Malgré cette dérive des mœurs et des pratiques cachée derrière le paravent commode de la mise en scène quotidienne des formes institutionnelles, nous avons continué à nous considérer  et à dire au monde extérieur que nous étions une Démocratie, sinon un Modèle et un Laboratoire de la Démocratie africaine. En clair, pour nous, marqués par notre passé d’enfant terrible de l’Afrique, nous restions enfermés dans une approche négative de la Démocratie  conçue comme une absence de coup d’État ; le coup d’État lui-même étant synonyme de putsch militaire.

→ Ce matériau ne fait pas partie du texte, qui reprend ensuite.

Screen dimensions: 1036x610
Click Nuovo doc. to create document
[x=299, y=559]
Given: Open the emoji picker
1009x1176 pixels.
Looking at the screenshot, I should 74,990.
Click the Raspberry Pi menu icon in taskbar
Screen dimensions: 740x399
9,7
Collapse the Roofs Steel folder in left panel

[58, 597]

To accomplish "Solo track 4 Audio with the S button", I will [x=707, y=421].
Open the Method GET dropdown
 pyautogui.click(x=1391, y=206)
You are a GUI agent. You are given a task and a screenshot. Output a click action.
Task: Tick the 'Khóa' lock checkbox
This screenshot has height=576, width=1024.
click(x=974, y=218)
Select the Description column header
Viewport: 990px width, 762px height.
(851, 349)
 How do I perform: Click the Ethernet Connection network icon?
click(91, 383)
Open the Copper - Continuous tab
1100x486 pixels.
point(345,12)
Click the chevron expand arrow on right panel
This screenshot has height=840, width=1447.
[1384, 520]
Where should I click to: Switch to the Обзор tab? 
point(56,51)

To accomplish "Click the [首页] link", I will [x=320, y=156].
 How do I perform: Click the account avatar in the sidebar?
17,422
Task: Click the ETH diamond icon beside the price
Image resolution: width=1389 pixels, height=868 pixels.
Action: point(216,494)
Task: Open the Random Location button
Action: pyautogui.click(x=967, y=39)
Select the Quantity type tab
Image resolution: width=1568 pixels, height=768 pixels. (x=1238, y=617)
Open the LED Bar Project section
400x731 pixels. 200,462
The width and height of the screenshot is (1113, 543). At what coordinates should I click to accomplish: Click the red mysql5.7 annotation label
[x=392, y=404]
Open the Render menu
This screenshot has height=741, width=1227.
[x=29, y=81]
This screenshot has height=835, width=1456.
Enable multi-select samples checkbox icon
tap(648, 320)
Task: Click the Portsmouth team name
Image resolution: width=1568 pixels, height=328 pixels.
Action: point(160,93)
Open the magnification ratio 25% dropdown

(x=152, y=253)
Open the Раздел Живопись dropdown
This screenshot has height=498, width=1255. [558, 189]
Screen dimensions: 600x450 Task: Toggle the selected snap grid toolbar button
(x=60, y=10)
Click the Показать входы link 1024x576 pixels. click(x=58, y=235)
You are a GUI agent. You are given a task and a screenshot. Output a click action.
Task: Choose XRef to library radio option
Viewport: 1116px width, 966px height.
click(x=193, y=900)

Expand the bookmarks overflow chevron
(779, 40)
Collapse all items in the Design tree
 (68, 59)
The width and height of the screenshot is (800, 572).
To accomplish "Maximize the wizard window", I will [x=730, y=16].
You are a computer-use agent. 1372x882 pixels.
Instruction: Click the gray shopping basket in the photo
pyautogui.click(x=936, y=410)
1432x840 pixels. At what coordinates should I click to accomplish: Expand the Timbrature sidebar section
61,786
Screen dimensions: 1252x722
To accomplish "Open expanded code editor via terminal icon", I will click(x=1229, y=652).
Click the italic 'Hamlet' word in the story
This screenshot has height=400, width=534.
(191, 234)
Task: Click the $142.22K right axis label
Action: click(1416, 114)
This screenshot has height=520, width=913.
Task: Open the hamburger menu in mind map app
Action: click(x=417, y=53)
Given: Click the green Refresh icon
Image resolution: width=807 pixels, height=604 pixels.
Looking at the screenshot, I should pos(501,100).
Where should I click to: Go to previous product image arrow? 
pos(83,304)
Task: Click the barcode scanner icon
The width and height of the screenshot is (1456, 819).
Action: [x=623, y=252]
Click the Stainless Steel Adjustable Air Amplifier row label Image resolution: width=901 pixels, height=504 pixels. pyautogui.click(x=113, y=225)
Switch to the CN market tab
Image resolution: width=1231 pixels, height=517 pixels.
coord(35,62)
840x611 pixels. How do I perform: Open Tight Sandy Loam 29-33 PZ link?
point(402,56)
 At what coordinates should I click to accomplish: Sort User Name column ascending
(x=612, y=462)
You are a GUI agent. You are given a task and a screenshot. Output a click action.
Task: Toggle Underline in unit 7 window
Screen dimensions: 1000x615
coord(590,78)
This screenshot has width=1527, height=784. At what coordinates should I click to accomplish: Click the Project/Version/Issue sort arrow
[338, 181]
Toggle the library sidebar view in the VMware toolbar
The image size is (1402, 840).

La crise qui sévit actuellement n’est que le révélateur de cette perversion, ce pourrissement moral de l’intérieur que nous cachons astucieusement à nous-mêmes et au monde extérieur. Et la mentalité politique collective du béninois n’y aide pas ; celle-ci est portée  à une oscillation périodique entre la polarisation/union sacrée contre un bouc émissaire du moment, et le refus du sacrifice tant individuel que collectif. Cette logique périodique qui caractérise le fonctionnement de la vie politique  nationale tend à occulter toute responsabilité dans l’inexorable dérive qui nous emporte vers le chaos.

Dans les grandes  Démocraties du monde, les citoyens s’honorent de citer leurs Pères fondateurs sans rougir. Chez nous, au Bénin, combien de Père fondateurs du Renouveau Démocratique pouvons-nous citer sans rougir, hormis – que Dieu nous l’accorde – Monseigneur Isidore De Souza  ?  Aucun ! Pire encore, qu’ils soient issus des 488 délégués à la conférence nationale ou de ses 52 représentants de sensibilités politiques, ceux que l’imaginaire collectif est induit à retenir sinon tenir pour Pères fondateurs ne sont pas souvent ceux qui se sont véritablement sacrifiés pour l’avènement de la Démocratie. La mémoire des vrais Martyrs, des glorieux combattants contre la dictature est délibérément occultée ; cette occultation est d’autant plus cohérente qu’une belle place est faite à leurs tortionnaires ou assassins.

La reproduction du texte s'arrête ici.